“Sin capital político mundial, no tenemos apalancamiento para organizar más persuasión muscular”.
(Voz Rebelde Nº 1, Noviembre-Diciembre 2008) - Así se expresaba el The New York Times al día siguiente del triunfo de Obama señalando una de las tareas prioritarias (para las grandes corporaciones) del mandatario electo.
Pero el triunfo de Obama sólo puede ser entendido cabalmente si se tiene en cuenta el marco de la crisis capitalista en general y la pérdida de influencia norteamericana en el mundo en particular. En ese sentido hasta se puede aseverar que la derrota republicana significa la llegada a tierras yankis de la ola anti-neoliberal que hace rato recorre América Latina y otras partes del mundo, lo cual no significa que asuman gobiernos o se establezcan regímenes verdaderamente populares.
Significa que ante la crisis económica y las posibilidades de verdaderos alzamientos populares en una situación donde comienza a ser cuestionada y disputada la hegemonía mundial norteamericana las clases dominantes del país del norte hace rato que han entendido que es imperioso un repliegue para ordenar su casa, consolidar “su patio trasero” y relanzarse en busca de un nuevo dominio universal a caballo de otro ciclo económico “expansivo”.

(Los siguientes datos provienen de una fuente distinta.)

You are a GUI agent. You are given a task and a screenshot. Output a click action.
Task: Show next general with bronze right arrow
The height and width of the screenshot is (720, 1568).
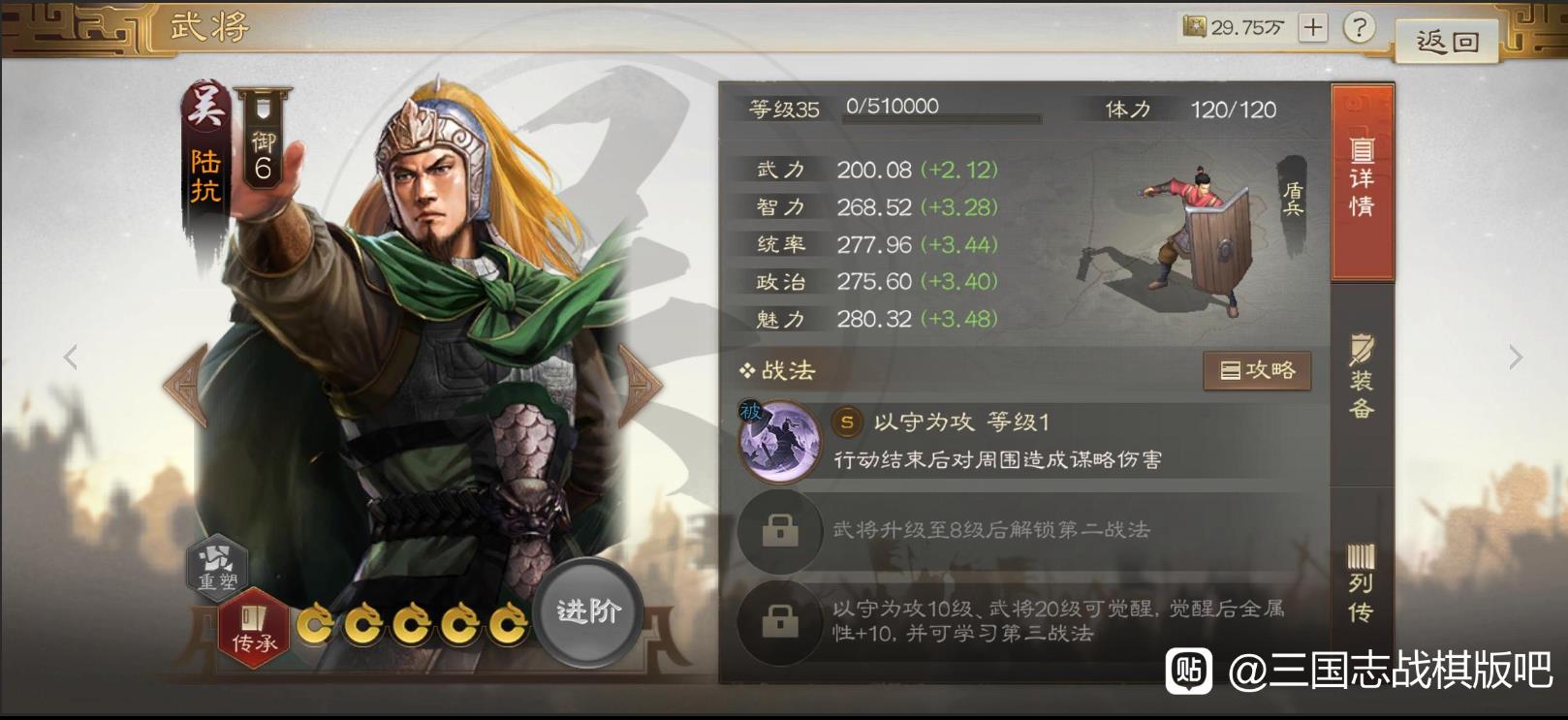[640, 385]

En Octubre perdieron su trabajo 157.000 personas. El crédito está paralizado. Los alimentos se encarecen con cada día que pasa.
3 millones de personas han perdido su vivienda y se encuentran durmiendo en carpas; otros 2 millones las perderán el próximo año. Son numerosos los casos de suicidios, y mucho más los de resistencia armada ante el desalojo.

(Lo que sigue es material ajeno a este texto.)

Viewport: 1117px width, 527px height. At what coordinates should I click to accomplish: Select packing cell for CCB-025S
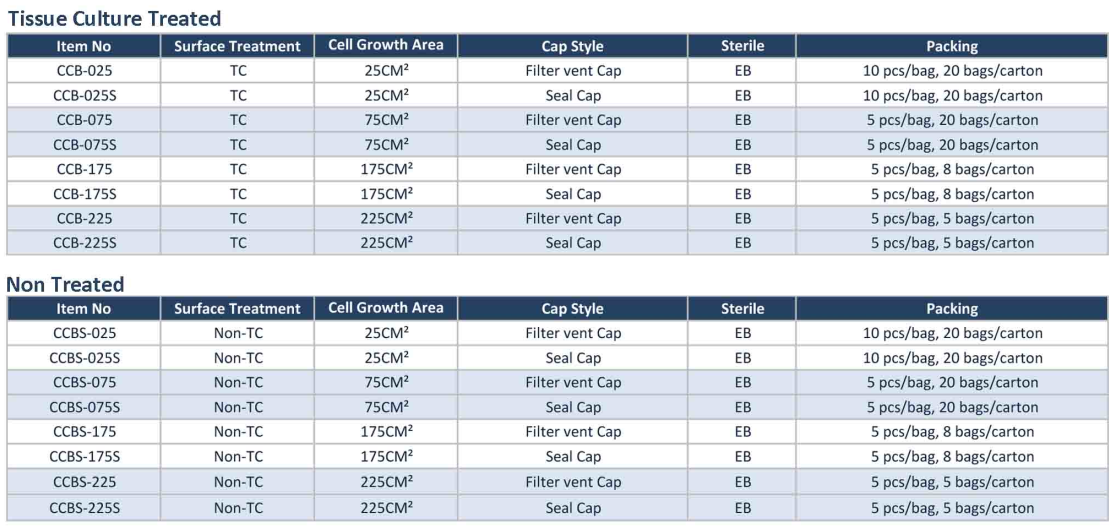(952, 95)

Al descalabro económico se le suma la situación en Irak y Afganistán, y el mismo regreso de las tropas, que Obama prometió, aumenta el cóctel explosivo pues muchos de los que regresen además de haber perdido una parte de su cuerpo se encontrarán con que ya no tienen casa. Con este panorama sin duda se le hace imposible al Imperio sostener su dominio mundial. Necesita restablecer la “paz” interna y ganar nuevamente aliados en el mundo.
De allí que el New York Time del 5 de Noviembre analice que “ en lugar de aislar (Bush) a Corea del Norte e Irán, nos aisló a nosotros”. Y señala: “….aquí está la principal prioridad (de) Obama… reincorporarnos al mundo. (Para ello) hay formas de enviar señales (al mundo) de un nuevo comienzo: cerrar Guantánamo y convertirla en un centro de investigación de enfermedades tropicales; (entender que) la herramienta militar es esencial pero no debería ser la primera opción. Coordinar el cerebro y el músculo (sabiendo que) sin capital político mundial no tenemos el apalancamiento para organizar más persuasión muscular”.
“El camino que nos espera será largo. La cuesta será empinada. Tal vez no lleguemos allí en un año o en un período…” fueron -casualmente- parte de las primeras palabras de Obama.
El gran capital hace rato que entendió –y ejerce- la famosa máxima del Conde de Lampedusa, “cambiar algo para que nada cambie”.